What you will do »
Render the lines below as a JSON list of strings, one string per line, skipping any blank lines and leaving out the pictures.

(Data items)
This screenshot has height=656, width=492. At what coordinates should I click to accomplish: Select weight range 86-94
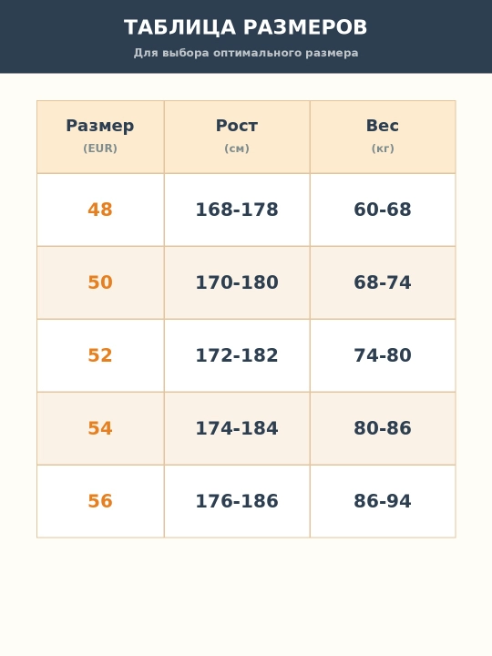click(383, 501)
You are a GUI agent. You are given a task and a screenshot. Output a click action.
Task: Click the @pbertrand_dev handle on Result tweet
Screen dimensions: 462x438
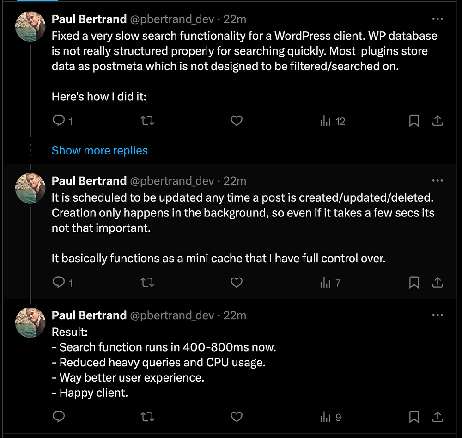[172, 315]
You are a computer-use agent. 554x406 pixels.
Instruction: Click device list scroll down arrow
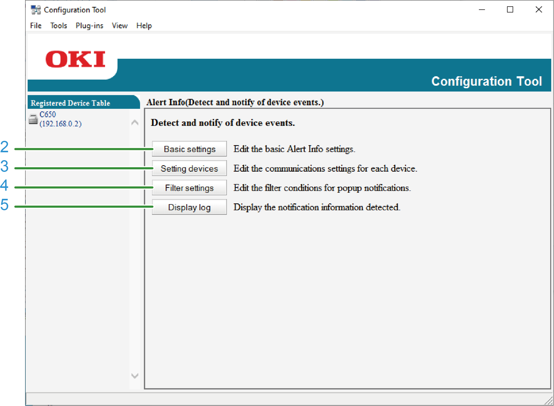click(135, 376)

Solved exercise »
[
  "This screenshot has height=656, width=492. At what coordinates should I click to accomplish: Select weight range 86-94",
  "click(383, 501)",
  "You are a GUI agent. You are given a task and a screenshot. Output a click action.",
  "Task: Click the @pbertrand_dev handle on Result tweet",
  "Screen dimensions: 462x438",
  "[172, 315]",
  "You are a computer-use agent. 554x406 pixels.",
  "Instruction: Click device list scroll down arrow",
  "click(135, 376)"
]